## Work item A:
Answer these about the debate excerpt, one per line:
(i) On what date did the debate take place?
(ii) Which section of the Bill provides that a person can have no more than two spent convictions?
(iii) What number is the amendment tabled by Senator van Turnhout?
## Work item B:
Write out the debate excerpt word for word, everything from "We want people" down to "under the Bill.".

## Page excerpt:
══════════════════════════════
Seanad debates
Wednesday, 30 January 2013
Criminal Justice (Spent Convictions) Bill 2012: Committee Stage
1:50 pm
Kathleen Lynch (Cork North Central, Labour) | Oireachtas source
We all know people like the person outlined in Senator Cullinane's contribution but the Sinn Féin amendment seeks to remove the two conviction limit from the legislation altogether. The Government has made it clear from the start that the legislation is aimed at the person who makes a mistake, perhaps in his youth, and who now wants to get on with his life. There is no argument there. It is not, however, a charter for criminality. It is based on the premise that people deserve a second or third chance. It does not envisage an open-ended, rolling spending of convictions throughout someone's life. It is legislation for those people who contact our clinics every day who ran foul of the law in their youth and feel it has the potential to stand against them when looking for a job. They want to put it behind them and the legislation is intended to assist those people. They are not career criminals.
Sinn Féin's amendment would not provide a deterrent to criminality but would, and I accept this is not the intention, hold out the prospect that no matter how often a person offends, a day will come in the future where his convictions will be spent. That is not in the interest of the offender or society.
We want people to stop committing crimes. We do not want to see further re-offending and we want to assist in discouraging recidivism. The limit on the number of convictions that can become spent makes a positive contribution to rehabilitation and reintegration. It is for those reasons that the Government cannot accept the amendment to remove the cap on the number of convictions that may become spent under the Bill.
Government amendment No. 22 makes an exception to the two conviction rule and Senator van Turnhout has also tabled an amendment to this effect. A person can be convicted of more than one offence at one sitting of the court but section 2(2)(e) of the Bill provides that a person can have no more than two spent convictions. Situations arise, however, quite regularly where a number of convictions are handed down at one court sitting related to disparate aspects of one incident. A person who comes to the notice of the gardaí while intoxicated may be charged with and convicted of a number of public order offences. Equally, a person may be convicted of a number of road traffic offences related to one encounter with the gardaí. The intent of the two conviction rule in section 2(2)(e) is to allow someone to have two chances. Without this amendment, for many people the Act would not provide even one chance as they would have to declare a third and subsequent conviction for the same offence, thus making largely irrelevant the non-disclosure of the two spent convictions. Senator van Turnhout's amendment No. 23 has the same intent as the Government amendment and I hope she will support it. The amendment allows that in the event all of the convictions are handed down in one sitting, they are treated as one conviction.
══════════════════════════════
## Extracted records:

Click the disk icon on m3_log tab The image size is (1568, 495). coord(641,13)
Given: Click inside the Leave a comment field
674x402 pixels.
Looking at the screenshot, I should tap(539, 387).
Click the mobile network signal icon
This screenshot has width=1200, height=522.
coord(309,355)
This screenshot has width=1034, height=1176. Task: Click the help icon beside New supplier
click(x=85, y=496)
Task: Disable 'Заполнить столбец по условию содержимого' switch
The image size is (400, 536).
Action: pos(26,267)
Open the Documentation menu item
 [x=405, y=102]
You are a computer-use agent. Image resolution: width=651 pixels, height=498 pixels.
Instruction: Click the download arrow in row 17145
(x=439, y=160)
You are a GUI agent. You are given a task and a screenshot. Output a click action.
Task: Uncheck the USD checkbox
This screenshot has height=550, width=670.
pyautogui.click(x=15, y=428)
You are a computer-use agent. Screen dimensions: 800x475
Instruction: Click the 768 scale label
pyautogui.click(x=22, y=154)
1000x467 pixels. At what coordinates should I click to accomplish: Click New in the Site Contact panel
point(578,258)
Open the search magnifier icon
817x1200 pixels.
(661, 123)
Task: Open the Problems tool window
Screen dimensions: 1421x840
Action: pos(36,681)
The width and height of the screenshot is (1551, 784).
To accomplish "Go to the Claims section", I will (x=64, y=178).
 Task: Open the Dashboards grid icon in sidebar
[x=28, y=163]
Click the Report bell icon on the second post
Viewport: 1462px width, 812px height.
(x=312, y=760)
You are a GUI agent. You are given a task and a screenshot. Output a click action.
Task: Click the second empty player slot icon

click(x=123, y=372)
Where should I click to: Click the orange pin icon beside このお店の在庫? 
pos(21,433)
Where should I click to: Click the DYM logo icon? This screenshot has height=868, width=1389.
══════════════════════════════
## Expected answer A:
(i) Wednesday, 30 January 2013
(ii) Section 2(2)(e)
(iii) No. 23

## Expected answer B:
We want people to stop committing crimes. We do not want to see further re-offending and we want to assist in discouraging recidivism. The limit on the number of convictions that can become spent makes a positive contribution to rehabilitation and reintegration. It is for those reasons that the Government cannot accept the amendment to remove the cap on the number of convictions that may become spent under the Bill.